§ Element and text position data:
--- begin ---
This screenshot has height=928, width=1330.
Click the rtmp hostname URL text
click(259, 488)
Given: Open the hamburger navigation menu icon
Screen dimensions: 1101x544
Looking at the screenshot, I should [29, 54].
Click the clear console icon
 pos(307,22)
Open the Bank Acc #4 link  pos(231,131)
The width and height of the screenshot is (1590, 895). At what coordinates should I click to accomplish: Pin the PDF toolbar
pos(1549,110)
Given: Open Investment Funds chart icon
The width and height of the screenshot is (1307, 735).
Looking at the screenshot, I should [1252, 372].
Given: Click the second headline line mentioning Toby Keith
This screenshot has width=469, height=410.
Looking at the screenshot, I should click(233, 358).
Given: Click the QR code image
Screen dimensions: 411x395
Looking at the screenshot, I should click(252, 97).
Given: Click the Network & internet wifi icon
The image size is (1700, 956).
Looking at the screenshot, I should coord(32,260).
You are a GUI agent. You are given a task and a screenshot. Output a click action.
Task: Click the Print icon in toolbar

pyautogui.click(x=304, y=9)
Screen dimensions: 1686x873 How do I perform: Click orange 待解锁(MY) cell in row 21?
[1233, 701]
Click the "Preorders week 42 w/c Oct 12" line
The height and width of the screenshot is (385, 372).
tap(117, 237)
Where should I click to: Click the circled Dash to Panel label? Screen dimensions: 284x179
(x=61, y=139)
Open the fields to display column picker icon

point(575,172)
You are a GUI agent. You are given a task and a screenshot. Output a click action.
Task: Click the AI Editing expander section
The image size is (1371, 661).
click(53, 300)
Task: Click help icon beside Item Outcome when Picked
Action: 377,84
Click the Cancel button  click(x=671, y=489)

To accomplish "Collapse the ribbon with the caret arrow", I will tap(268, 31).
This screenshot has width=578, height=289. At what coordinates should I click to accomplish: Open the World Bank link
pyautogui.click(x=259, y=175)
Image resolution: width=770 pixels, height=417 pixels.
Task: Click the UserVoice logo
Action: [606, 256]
--- end ---
§ Aim of the exercise: Update the rows above by replacing every "Screen dimensions" with "Screen size" and leaving everything else unchanged.

§ Solution to this problem:
This screenshot has height=928, width=1330.
Click the rtmp hostname URL text
click(259, 488)
Given: Open the hamburger navigation menu icon
Screen size: 1101x544
Looking at the screenshot, I should [29, 54].
Click the clear console icon
 pos(307,22)
Open the Bank Acc #4 link  pos(231,131)
The width and height of the screenshot is (1590, 895). At what coordinates should I click to accomplish: Pin the PDF toolbar
pos(1549,110)
Given: Open Investment Funds chart icon
The width and height of the screenshot is (1307, 735).
Looking at the screenshot, I should [1252, 372].
Given: Click the second headline line mentioning Toby Keith
This screenshot has width=469, height=410.
Looking at the screenshot, I should click(233, 358).
Given: Click the QR code image
Screen size: 411x395
Looking at the screenshot, I should click(252, 97).
Given: Click the Network & internet wifi icon
The image size is (1700, 956).
Looking at the screenshot, I should coord(32,260).
You are a GUI agent. You are given a task and a screenshot. Output a click action.
Task: Click the Print icon in toolbar

pyautogui.click(x=304, y=9)
Screen size: 1686x873 How do I perform: Click orange 待解锁(MY) cell in row 21?
[1233, 701]
Click the "Preorders week 42 w/c Oct 12" line
The height and width of the screenshot is (385, 372).
tap(117, 237)
Where should I click to: Click the circled Dash to Panel label? Screen size: 284x179
(x=61, y=139)
Open the fields to display column picker icon

point(575,172)
You are a GUI agent. You are given a task and a screenshot. Output a click action.
Task: Click the AI Editing expander section
The image size is (1371, 661).
click(53, 300)
Task: Click help icon beside Item Outcome when Picked
Action: 377,84
Click the Cancel button  click(x=671, y=489)

To accomplish "Collapse the ribbon with the caret arrow", I will tap(268, 31).
This screenshot has width=578, height=289. At what coordinates should I click to accomplish: Open the World Bank link
pyautogui.click(x=259, y=175)
Image resolution: width=770 pixels, height=417 pixels.
Task: Click the UserVoice logo
Action: [606, 256]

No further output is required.